A brief introduction to ZAB protocol in Zookeeper

A brief introduction to ZAB protocol in Zookeeper

The full name of the ZAB protocol is Zookeeper Atomic Broadcast Protocol.

Function: The ZAB protocol can be used to synchronize data between active and standby nodes in a cluster to ensure data consistency.

Before explaining the ZAB protocol, we must understand the role of each Zookeeper node.

The role of each Zookeeper node

Leader:

  • Responsible for processing read and write transaction requests sent by the client. The transaction request here can be understood as this request has the ACID characteristics of the transaction.
  • Synchronously write transaction requests to other nodes, and ensure the order of transactions.
  • The status is LEADING.

Follower:

  • Responsible for processing read requests sent by the client
  • Forward the write transaction request to the Leader.
  • Participate in the Leader election.
  • The status is FOLLOWING.

Observer:

  • Same as Follower, the only difference is that it does not participate in the Leader election and its status is OBSERING.
  • Can be used to linearly scale read QPS.

How to choose a Leader during the startup phase?

When Zookeeper is first started, multiple nodes need to find a leader.

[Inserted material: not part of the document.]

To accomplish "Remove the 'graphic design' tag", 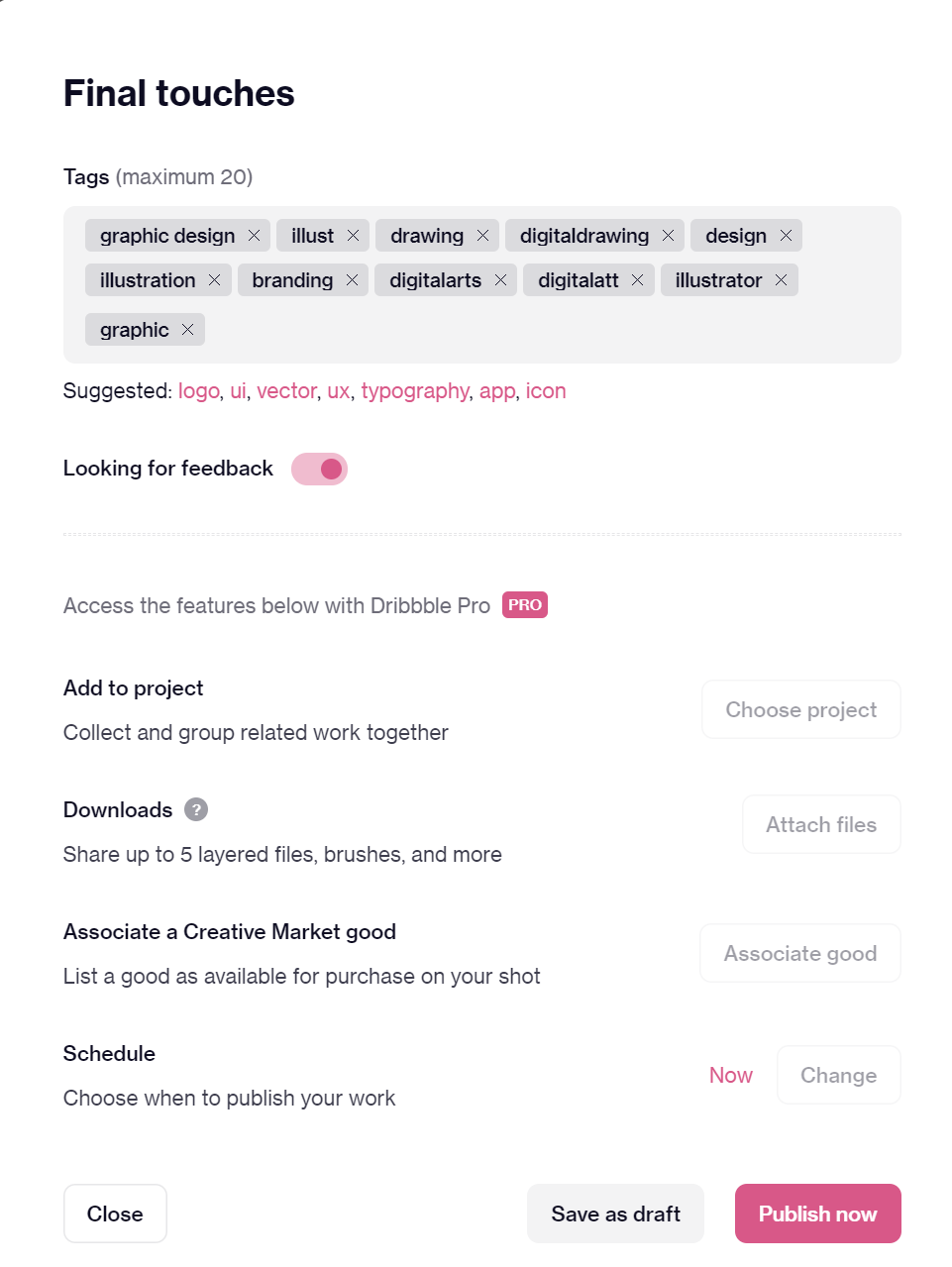I will tap(254, 236).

How do they find one? By voting.

For example, there are two nodes in the cluster, A and B, and the schematic diagram is as follows:

  • Node A votes for itself first. The voting information includes the node id (SID) and a ZXID, such as (1,0). The SID is configured and unique, and the ZXID is a unique increasing number.
  • Node B votes for itself first, and the voting information is (2,0).
  • Then nodes A and B will vote their votes to all nodes in the cluster.
  • After receiving the voting information from node B, node A checks whether the status of node B is in this round of voting and whether it is in the LOOKING state.
  • Voting PK: Node A will compare its vote with others' votes. If the ZXID sent by other nodes is larger, it will update its voting information to the voting information sent by other nodes. If the ZXIDs are equal, the SIDs will be compared. Here, the ZXIDs of nodes A and B are the same, and the SID of node B is larger, so node A updates the voting information to (2, 0) and then sends the voting information out again. Node B does not need to update the voting information, but it needs to send out the vote again in the next round.

At this time, the voting information of node A is (2, 0), as shown in the following figure:

  • Counting votes: In each round of voting, the voting information received by each node is counted to determine whether more than half of the nodes have received the same voting information. The voting information received by node A and node B is (2, 0), and the number is greater than the number of half of the nodes, so node B is selected as the leader.
  • Update node status: Node A acts as a Follower and updates its status to FOLLOWING; Node B acts as a Leader and updates its status to LEADING.

What should I do if the Leader crashes during operation?

During the operation of Zookeeper, the Leader will remain in the LEADING state until the Leader crashes. At this time, the Leader must be re-elected, and the election process is basically the same as the election process in the startup phase.

Points to note:

  • The remaining Followers conduct elections, and Observers do not participate in the election.
  • The zxid in the voting information is from the local disk log file. If the zxid on this node is larger, it will be elected as the leader. If the zxids of the followers are the same, the follower with the larger node id will be elected as the leader.

How to synchronize data between nodes?

Different clients can connect to the primary node or the backup node separately.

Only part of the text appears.